■ **Directions**
• a. In the text on VASSIŁINA's LP, what does the word i.par.ksia.ko mean in Greek?
• b. Retype the part of the text on VASSIŁINA's LP that begins at the words "What began as" and stops after the words "the singer concludes.".

■ **Document section**
──────────
The first and most notable statement of the LP is that it’s her first entirely Greek-language release. Moving between Athens and London, VASSIŁINA knows a thing or two about feeling out of place, confused, and lost. “Moving between countries, cities and homes constantly shifts who you are. You adapt your language, your habits, even the way you present yourself in order to belong,” she comments. “In a way, it can feel like separating those lives while living them, suppressing parts of yourself to fit each new environment. Over time you realise you’re carrying many lives at once.”
That duality is one of the main fuels behind i.par.ksia.ko, a word that means ‘existential’ in Greek. But there’s more: the complex, sometimes rocky relationship with her mother, the search for identity, or leaving behind the more ‘experimental’ twenties and growing into a ‘mature’ person in your thirties, and reflecting on all the things you’ve done and people you’ve been throughout the years. There’s a song that especially encapsulates that: Eho Toses Zoes/ I Have So Many Lives. “It came from the feeling that we don’t live just one life but many parallel ones within the same lifetime. The song became a reflection of all the identities I’ve created and carried — the small-town girl, the city girl, the Greek girl in London, the ex-Orthodox Christian girl, the daughter, the immigrant, the girl in therapy, the artist, the hypochondriac girl,” VASSIŁINA explains.
What began as an EP has become a full-length project where the artist shows her vulnerability to the audience. It’s heartfelt, beautiful, honest. And to anyone navigating the insecurities of adult life, a necessary work. Music transcends language barriers, so even non-Greek listeners will be able to relate to the ten songs that make up the LP. For the occasion, VASSIŁINA has collaborated with several, like-minded alt-pop artists, including Pan Pan, Tamta, Dolly Vara, and Tsolimon. Oh, and Nalyssa Green, a sort of alter ego, in Eho Toses Zoes. She’s “a voice from the many lives I imagined or projected for myself,” the singer concludes.
──────────
■ **Dataset extract**
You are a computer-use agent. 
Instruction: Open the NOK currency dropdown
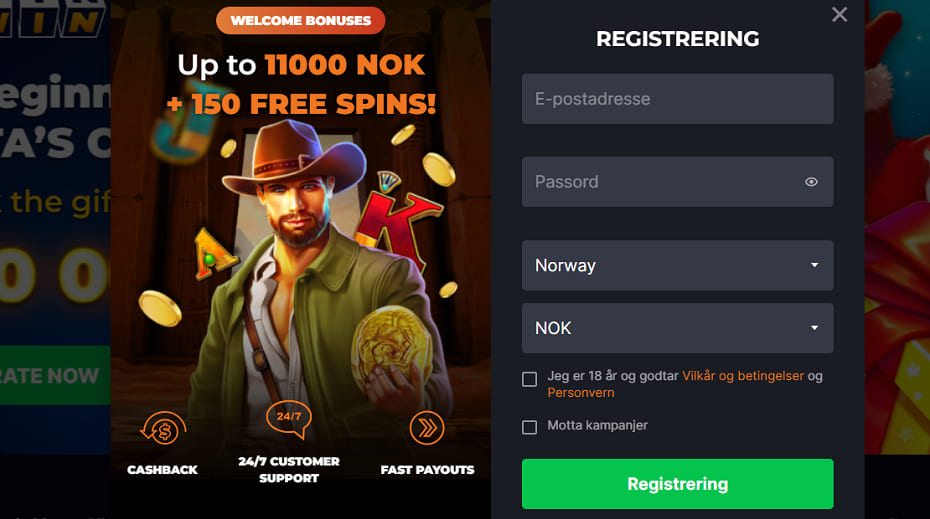coord(677,328)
──────────
■ **Task answers**
• a. It means "existential."

• b.
What began as an EP has become a full-length project where the artist shows her vulnerability to the audience. It’s heartfelt, beautiful, honest. And to anyone navigating the insecurities of adult life, a necessary work. Music transcends language barriers, so even non-Greek listeners will be able to relate to the ten songs that make up the LP. For the occasion, VASSIŁINA has collaborated with several, like-minded alt-pop artists, including Pan Pan, Tamta, Dolly Vara, and Tsolimon. Oh, and Nalyssa Green, a sort of alter ego, in Eho Toses Zoes. She’s “a voice from the many lives I imagined or projected for myself,” the singer concludes.